Today’s reformulated oils aren’t merely about steering away from saturated fat. They’re precision-engineered to meet several critical demands: stability in 40 °C heat, reliable delivery of vitamins A and D, and rigorous limits on process contaminants like 3 MCPD and glycidyl esters as reported by National Library of Medicine and Menara Perkebunan journal, respectively.
These compounds, known to form during high-temperature refining, are now being intentionally minimized through refined-deodorization and blending processes. The outcome? Dramatically cleaner oil profiles with achieved upstream, not patched downstream.
These aren’t laboratory feats; they’re real-world breakthroughs powering mainstream products. In countless kitchens, consumers now enjoy snacks and staples where palm-oil-based blends deliver the necessary structural integrity and nutrient profile—without taste compromise or premium pricing.
The quiet shift matters:
Statista estimated India’s FMCG market at around $167 billion in 2023, and is expected to reach $615 billion by 2027, with health-oriented categories like fortified staples and functional foods rising, at a CAGR of approximately 6.10 per cent between 2025 and 2033. This isn’t a niche movement anymore; it’s structural transformation.
Delivering health on a scale isn’t just a matter of cleaner recipes. It requires a supply chain engineered for performance. Nearly 43 per cent of India’s palm oil supply comes from Indonesia.
Early this year, the two nations renewed their collaboration through updated technical protocols focusing on quality assurance, traceability enhancements, and sustainable production frameworks for palm oil.
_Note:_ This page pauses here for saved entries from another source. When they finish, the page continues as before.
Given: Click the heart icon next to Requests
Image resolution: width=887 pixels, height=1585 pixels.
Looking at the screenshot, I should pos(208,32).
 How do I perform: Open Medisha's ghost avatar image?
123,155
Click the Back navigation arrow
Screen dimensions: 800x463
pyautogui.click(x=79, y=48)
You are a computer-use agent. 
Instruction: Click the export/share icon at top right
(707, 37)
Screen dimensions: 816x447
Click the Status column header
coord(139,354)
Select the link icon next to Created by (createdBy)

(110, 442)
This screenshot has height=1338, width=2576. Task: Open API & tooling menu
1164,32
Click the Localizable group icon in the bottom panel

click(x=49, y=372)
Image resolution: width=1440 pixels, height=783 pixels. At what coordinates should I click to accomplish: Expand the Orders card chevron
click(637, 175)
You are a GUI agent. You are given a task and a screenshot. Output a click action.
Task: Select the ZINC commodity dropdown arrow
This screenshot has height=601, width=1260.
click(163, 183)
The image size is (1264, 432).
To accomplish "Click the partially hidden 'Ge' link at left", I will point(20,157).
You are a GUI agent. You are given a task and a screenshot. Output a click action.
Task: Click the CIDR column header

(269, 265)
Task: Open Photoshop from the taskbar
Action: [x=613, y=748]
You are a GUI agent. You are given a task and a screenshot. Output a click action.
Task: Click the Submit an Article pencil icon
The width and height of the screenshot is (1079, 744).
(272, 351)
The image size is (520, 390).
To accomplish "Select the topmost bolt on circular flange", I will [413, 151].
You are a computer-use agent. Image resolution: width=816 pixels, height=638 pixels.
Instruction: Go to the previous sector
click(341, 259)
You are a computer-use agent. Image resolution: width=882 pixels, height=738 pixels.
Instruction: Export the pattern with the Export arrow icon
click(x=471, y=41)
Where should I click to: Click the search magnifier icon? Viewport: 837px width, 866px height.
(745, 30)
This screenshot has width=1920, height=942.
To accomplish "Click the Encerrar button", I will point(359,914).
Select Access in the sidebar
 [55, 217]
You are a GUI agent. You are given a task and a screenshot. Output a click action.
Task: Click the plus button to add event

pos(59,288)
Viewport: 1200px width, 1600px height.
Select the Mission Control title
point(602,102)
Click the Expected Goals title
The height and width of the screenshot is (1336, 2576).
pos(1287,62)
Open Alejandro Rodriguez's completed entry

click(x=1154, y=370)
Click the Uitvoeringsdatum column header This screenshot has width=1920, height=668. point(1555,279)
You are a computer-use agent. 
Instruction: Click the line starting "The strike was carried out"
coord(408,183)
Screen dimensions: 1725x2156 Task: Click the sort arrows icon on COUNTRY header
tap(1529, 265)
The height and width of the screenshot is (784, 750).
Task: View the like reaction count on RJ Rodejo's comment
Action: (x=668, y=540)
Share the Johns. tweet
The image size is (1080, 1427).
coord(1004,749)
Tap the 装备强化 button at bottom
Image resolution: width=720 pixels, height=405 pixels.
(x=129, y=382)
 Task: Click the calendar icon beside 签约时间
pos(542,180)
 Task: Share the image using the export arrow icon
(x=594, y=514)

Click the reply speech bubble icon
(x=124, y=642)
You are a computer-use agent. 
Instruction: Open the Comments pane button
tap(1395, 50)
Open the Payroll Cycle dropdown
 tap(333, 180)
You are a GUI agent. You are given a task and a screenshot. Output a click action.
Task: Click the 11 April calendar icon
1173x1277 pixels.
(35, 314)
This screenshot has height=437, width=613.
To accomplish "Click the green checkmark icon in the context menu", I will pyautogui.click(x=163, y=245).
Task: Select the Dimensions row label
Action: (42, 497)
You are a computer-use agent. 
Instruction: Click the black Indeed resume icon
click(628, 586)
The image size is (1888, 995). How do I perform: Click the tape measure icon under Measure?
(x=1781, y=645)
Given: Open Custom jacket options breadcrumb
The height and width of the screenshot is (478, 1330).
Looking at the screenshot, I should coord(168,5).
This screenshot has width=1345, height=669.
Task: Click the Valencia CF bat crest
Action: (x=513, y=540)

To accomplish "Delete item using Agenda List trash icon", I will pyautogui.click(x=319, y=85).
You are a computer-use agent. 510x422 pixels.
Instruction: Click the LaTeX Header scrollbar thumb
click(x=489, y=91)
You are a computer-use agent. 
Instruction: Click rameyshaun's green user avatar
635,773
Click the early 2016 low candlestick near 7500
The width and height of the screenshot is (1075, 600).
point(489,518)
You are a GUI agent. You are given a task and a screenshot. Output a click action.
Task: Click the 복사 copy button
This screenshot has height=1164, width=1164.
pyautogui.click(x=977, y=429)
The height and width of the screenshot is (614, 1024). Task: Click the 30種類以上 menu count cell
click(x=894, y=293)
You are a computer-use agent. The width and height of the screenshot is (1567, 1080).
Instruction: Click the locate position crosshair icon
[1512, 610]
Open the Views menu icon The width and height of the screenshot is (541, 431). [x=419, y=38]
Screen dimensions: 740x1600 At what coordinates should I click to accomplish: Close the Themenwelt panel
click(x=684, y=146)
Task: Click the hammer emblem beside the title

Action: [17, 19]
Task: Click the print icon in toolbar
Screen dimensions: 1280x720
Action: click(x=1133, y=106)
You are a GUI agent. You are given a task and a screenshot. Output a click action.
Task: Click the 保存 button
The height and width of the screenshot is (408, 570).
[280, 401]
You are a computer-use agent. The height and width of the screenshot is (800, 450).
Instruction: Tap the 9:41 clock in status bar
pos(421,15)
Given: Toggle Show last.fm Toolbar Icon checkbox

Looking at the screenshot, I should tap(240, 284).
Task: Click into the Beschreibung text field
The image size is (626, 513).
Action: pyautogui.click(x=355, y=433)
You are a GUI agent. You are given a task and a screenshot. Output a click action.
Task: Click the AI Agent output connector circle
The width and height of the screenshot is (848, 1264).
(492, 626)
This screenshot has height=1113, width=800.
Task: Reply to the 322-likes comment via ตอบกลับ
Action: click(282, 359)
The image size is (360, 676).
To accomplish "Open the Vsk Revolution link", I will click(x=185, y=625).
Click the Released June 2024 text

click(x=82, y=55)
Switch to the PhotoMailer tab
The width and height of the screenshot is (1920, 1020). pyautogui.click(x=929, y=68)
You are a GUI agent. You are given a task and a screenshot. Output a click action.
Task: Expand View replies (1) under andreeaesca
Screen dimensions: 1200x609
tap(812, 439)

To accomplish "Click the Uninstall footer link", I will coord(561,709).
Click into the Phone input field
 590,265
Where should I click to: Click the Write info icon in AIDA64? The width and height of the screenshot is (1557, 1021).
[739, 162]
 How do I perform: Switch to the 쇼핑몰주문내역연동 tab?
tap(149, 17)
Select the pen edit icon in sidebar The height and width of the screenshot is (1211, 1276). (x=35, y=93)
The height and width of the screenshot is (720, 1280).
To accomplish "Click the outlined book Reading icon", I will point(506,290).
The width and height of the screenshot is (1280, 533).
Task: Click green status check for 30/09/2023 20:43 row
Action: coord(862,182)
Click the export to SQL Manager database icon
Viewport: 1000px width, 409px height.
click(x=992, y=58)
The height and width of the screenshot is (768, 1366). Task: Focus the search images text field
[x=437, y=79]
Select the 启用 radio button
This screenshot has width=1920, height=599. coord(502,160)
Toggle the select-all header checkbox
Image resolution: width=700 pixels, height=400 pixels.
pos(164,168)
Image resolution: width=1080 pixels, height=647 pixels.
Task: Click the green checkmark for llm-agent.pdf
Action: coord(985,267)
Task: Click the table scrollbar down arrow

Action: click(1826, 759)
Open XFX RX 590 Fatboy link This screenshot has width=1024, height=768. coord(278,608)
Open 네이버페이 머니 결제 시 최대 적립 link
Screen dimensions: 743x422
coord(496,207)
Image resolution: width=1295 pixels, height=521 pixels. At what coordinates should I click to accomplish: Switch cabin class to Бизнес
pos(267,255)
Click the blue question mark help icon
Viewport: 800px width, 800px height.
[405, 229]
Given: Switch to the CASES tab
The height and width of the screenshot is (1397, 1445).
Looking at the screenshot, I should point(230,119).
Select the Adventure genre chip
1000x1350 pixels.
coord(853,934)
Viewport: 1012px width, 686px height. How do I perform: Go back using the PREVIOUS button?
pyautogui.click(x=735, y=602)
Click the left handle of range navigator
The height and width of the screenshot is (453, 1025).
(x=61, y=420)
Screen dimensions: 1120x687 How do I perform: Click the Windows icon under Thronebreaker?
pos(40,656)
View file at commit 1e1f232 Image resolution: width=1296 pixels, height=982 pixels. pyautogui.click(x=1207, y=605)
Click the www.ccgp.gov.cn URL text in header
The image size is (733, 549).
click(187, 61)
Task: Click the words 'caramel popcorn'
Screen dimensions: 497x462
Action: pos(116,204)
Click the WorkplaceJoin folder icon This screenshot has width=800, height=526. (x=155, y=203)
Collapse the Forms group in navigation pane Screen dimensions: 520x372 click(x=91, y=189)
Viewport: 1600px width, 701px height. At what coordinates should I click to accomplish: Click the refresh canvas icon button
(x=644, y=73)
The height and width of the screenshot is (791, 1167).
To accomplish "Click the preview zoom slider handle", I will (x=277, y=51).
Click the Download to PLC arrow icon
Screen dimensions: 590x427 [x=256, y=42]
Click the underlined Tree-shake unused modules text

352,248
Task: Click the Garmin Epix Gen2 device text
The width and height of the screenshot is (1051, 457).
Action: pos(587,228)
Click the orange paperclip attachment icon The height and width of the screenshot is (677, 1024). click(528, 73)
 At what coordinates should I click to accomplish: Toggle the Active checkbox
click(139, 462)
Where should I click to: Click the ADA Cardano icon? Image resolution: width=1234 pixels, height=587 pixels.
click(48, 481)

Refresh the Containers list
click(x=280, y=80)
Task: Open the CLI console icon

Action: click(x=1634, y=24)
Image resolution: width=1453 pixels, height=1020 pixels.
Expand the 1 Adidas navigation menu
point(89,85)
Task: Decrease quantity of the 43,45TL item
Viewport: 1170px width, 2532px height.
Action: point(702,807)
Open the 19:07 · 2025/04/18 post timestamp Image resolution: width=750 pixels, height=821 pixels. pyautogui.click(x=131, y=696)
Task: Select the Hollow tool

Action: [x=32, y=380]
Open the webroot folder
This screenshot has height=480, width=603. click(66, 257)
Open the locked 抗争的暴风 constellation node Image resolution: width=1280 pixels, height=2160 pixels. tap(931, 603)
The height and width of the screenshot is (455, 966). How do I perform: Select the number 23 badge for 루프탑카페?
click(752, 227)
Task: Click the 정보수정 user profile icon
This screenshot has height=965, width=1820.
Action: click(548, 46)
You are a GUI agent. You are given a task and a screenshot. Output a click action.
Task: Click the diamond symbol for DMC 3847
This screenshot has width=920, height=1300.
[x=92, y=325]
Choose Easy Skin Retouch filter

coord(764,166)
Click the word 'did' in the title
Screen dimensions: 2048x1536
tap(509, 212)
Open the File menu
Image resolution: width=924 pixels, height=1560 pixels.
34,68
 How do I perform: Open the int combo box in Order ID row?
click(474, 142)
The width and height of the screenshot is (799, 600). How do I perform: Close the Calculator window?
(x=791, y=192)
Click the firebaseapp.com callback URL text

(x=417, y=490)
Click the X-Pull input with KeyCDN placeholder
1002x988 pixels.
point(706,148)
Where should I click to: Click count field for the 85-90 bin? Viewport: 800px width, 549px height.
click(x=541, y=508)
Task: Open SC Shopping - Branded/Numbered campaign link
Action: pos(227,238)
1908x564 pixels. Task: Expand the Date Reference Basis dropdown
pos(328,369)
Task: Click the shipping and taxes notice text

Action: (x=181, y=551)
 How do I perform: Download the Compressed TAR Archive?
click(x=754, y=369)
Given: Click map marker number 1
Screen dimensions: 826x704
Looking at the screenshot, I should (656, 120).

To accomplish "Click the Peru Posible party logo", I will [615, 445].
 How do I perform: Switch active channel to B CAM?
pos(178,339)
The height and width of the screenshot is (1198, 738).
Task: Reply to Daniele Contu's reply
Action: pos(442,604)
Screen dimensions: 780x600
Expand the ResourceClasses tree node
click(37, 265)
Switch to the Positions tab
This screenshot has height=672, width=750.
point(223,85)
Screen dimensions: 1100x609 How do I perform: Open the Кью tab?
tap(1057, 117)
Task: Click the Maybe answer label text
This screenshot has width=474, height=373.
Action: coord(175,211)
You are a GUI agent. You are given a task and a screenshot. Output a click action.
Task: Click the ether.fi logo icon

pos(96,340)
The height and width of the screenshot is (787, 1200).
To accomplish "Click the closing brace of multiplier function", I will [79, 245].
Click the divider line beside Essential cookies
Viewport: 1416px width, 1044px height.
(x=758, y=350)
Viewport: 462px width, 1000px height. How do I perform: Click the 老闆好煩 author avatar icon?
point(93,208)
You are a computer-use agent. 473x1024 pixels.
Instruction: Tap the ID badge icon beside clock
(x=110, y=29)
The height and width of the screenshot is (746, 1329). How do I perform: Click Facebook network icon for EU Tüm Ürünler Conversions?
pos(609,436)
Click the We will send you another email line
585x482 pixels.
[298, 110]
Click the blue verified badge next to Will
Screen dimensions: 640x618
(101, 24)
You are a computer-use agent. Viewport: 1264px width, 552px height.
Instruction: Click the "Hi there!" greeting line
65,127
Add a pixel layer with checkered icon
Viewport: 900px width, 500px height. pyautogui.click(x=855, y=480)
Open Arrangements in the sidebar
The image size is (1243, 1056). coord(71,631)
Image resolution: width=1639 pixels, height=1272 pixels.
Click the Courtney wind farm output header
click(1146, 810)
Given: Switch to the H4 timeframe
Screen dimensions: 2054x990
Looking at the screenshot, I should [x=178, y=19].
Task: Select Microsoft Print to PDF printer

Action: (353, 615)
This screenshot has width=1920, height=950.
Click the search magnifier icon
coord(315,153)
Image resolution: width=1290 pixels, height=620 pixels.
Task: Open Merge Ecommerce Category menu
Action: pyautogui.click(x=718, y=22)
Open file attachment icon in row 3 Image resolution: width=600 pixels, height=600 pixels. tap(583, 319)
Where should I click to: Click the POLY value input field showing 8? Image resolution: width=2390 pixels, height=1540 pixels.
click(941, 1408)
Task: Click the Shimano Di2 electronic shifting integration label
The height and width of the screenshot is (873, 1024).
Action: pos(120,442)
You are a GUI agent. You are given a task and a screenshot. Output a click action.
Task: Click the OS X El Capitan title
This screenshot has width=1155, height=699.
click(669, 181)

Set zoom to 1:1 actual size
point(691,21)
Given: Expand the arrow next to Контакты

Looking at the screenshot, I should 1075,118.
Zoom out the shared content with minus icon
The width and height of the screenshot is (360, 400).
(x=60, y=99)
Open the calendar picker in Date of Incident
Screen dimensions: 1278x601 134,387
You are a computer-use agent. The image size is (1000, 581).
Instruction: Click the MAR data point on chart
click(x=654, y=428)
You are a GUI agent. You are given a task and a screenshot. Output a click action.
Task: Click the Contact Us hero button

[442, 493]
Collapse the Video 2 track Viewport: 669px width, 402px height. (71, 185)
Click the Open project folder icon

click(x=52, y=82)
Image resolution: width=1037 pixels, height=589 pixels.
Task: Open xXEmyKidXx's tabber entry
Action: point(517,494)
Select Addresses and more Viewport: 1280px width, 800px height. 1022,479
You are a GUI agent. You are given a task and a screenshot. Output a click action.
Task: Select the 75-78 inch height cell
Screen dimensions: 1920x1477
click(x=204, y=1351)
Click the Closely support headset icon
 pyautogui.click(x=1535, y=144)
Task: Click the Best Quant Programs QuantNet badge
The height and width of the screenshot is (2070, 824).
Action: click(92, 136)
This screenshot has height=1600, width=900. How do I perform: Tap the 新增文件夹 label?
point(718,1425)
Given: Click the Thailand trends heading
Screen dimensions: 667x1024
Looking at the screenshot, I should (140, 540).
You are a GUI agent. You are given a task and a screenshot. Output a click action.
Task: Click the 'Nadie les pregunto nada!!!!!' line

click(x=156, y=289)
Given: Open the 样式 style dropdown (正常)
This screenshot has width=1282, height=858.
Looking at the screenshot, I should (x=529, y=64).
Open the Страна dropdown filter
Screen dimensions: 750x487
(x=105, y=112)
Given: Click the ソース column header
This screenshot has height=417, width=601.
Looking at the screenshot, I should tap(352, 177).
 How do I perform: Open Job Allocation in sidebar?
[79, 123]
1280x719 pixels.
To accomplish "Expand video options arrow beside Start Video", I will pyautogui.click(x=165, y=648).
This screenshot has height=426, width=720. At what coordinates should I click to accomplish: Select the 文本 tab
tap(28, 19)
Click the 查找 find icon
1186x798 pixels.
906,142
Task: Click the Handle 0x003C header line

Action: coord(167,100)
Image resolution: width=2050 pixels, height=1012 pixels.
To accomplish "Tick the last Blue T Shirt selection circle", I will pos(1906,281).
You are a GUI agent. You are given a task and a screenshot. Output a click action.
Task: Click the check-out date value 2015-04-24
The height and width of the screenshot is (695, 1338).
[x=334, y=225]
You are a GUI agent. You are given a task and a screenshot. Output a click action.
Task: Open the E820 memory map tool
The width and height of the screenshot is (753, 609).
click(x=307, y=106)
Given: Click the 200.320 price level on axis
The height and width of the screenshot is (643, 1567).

This cooperation strengthens the backbone of health focused reformulation, ensuring foundational ingredients meet rising safety, nutritional, and sustainability standards.
This is helping India rebuild its food system from farm to fork. Products that look the same on the shelf today are the outcome of labs, logistics, and intergovernmental engineering working in sync and redefining what it means to deliver “better” at scale.
The change is quiet. But the impact won’t be.